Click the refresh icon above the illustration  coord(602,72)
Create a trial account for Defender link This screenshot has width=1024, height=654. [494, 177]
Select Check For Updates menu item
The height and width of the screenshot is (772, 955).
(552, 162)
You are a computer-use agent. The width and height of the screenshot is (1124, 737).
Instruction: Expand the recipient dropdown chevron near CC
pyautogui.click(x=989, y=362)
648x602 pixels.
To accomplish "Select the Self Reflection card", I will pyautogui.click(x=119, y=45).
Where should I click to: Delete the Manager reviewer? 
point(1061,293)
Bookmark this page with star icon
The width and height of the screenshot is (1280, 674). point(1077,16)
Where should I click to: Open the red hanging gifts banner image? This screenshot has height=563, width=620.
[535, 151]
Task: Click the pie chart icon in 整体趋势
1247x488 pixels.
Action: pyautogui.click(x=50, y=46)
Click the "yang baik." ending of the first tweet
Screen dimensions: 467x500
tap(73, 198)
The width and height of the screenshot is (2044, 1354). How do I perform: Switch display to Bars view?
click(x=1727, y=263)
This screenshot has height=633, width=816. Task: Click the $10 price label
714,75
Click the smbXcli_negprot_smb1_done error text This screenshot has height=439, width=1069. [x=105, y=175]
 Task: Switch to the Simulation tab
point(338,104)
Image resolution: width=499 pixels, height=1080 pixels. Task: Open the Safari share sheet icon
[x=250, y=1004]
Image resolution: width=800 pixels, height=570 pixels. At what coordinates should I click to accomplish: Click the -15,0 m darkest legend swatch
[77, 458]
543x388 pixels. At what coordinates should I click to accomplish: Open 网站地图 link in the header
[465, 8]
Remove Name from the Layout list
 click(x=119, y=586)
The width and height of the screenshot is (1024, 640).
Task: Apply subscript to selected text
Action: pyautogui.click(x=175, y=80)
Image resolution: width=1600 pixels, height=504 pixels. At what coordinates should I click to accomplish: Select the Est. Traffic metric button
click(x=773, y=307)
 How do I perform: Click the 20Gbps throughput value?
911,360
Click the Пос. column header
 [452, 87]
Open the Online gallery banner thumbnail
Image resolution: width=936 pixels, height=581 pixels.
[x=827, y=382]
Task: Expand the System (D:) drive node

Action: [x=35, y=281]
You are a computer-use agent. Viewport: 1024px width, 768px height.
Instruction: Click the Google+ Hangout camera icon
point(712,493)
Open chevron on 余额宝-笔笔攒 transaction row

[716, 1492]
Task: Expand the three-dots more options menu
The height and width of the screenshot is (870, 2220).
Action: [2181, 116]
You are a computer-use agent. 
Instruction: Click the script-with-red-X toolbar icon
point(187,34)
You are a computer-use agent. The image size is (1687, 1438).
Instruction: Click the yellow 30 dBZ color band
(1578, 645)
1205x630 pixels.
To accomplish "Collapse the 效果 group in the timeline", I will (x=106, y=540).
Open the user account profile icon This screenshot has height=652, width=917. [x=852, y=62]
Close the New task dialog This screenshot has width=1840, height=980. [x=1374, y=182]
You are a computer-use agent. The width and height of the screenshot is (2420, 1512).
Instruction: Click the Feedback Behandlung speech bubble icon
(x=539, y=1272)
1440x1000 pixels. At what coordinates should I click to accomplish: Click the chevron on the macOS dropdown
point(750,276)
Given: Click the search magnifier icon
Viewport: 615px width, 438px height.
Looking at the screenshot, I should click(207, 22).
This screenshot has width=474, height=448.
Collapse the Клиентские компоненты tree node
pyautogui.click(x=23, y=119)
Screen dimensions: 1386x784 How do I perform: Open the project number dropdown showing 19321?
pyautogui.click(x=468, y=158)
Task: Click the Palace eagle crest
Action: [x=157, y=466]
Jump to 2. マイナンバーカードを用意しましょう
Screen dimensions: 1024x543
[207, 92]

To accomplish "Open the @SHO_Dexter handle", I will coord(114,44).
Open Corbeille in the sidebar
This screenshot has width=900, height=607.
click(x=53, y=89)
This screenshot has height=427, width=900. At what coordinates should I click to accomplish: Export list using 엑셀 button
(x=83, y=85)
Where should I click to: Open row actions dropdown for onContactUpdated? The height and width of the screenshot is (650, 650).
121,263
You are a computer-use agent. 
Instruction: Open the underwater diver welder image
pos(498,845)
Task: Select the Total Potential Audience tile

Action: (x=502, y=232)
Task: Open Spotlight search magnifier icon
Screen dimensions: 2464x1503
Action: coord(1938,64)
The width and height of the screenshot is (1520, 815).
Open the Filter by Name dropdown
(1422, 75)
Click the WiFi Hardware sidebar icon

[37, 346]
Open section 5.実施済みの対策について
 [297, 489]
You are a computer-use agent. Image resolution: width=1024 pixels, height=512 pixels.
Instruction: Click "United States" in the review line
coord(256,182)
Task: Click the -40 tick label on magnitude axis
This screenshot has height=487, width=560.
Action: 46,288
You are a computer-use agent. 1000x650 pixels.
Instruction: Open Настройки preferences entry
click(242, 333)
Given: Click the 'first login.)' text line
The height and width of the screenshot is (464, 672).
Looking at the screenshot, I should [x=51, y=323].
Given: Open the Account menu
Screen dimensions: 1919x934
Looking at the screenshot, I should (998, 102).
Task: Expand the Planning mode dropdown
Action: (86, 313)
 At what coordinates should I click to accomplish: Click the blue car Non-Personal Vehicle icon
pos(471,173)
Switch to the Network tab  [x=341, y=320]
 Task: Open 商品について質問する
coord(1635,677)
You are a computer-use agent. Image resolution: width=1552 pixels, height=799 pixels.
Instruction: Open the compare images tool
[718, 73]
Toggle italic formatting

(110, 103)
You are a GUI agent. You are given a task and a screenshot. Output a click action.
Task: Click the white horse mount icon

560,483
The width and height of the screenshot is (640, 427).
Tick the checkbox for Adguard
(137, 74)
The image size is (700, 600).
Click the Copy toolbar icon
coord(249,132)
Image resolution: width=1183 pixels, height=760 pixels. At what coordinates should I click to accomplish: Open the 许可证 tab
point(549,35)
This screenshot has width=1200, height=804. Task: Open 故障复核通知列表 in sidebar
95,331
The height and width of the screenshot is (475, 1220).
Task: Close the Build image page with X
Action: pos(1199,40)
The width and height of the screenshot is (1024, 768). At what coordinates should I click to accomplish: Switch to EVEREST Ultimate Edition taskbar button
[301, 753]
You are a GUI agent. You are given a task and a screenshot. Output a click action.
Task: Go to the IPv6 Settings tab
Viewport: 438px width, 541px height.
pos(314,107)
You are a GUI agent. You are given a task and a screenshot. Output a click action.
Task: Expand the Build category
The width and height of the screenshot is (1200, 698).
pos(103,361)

------------------------------------------------------------

WHAT IS BEING ASKED »
Quote every line from the beginning of the entries up to and including the line that contains "is (1124, 737).".

PROBLEM SOLUTION »
Click the refresh icon above the illustration  coord(602,72)
Create a trial account for Defender link This screenshot has width=1024, height=654. [494, 177]
Select Check For Updates menu item
The height and width of the screenshot is (772, 955).
(552, 162)
You are a computer-use agent. The width and height of the screenshot is (1124, 737).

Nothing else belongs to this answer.